Surely Joseph impressed his instruction upon his descendants because he wanted to be brought out of Egypt. But maybe he also impressed it upon them because he didn't want them to suffer the sadness of being distant from their history. If they had left their ancestors' bones behind, that would have been just one more excuse for them to bemoan their departure, to wish they had never left. They might have felt impossibly lonely, disconnected not only from the only home they had ever known but also from those they had buried there. Carrying his bones allowed them to feel they were bringing their history -- their story -- with them on the journey toward unknown freedom.

Of course, the comparison between the Israelites packing up Joseph's bones, and my grandparents having to leave their ancestors' bones behind, breaks down under scrutiny. Europe wasn't Mitzrayim, and America isn't the Promised Land, at least not in the traditional sense of the term. But the analogy continues to move me; I find an emotional resonance in it which transcends the physical. The Israelites carried their ancestors' bones with them as a physical sign of the emotional connection that bound them to their history, to where they had come from and who their forebears had been.
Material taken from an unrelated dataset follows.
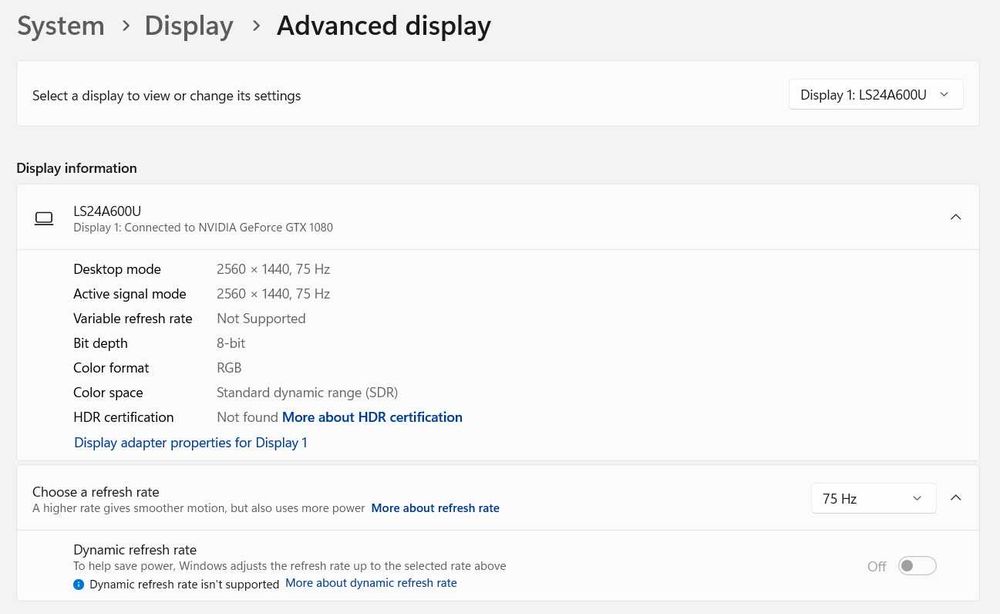
Task: Open More about dynamic refresh rate link
Action: (371, 583)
For us today, that emotional connection may be what matters, even if exhuming and transporting our ancestors' bones would never cross our minds. In a world of increased mobility, where we may live too far-away to visit and venerate our ancestors' burial-places, we have to find other ways of carrying them with us. When I migrated from south Texas to Massachusetts, I brought my grandparents with me: in the abundance of photographs and artifacts that decorate my home, in my grandfather's tallit and the framed page from my great-grandmother's cookbook, and most importantly in the memories of who they were and how important we were to one another. Those are the "bones" that matter to me.

I like to think that as I continue to struggle toward liberation -- as I enact the recurring process of recognizing the constraints which bind me, and accepting God's help in moving through them into a place of freedom -- I carry my ancestors with me. Each of us can play a small part in fulfilling Joseph's request: that as we move from slavery to freedom, we bring with us the talismanic reminder of where and who we come from, so that our ancestors are never left behind.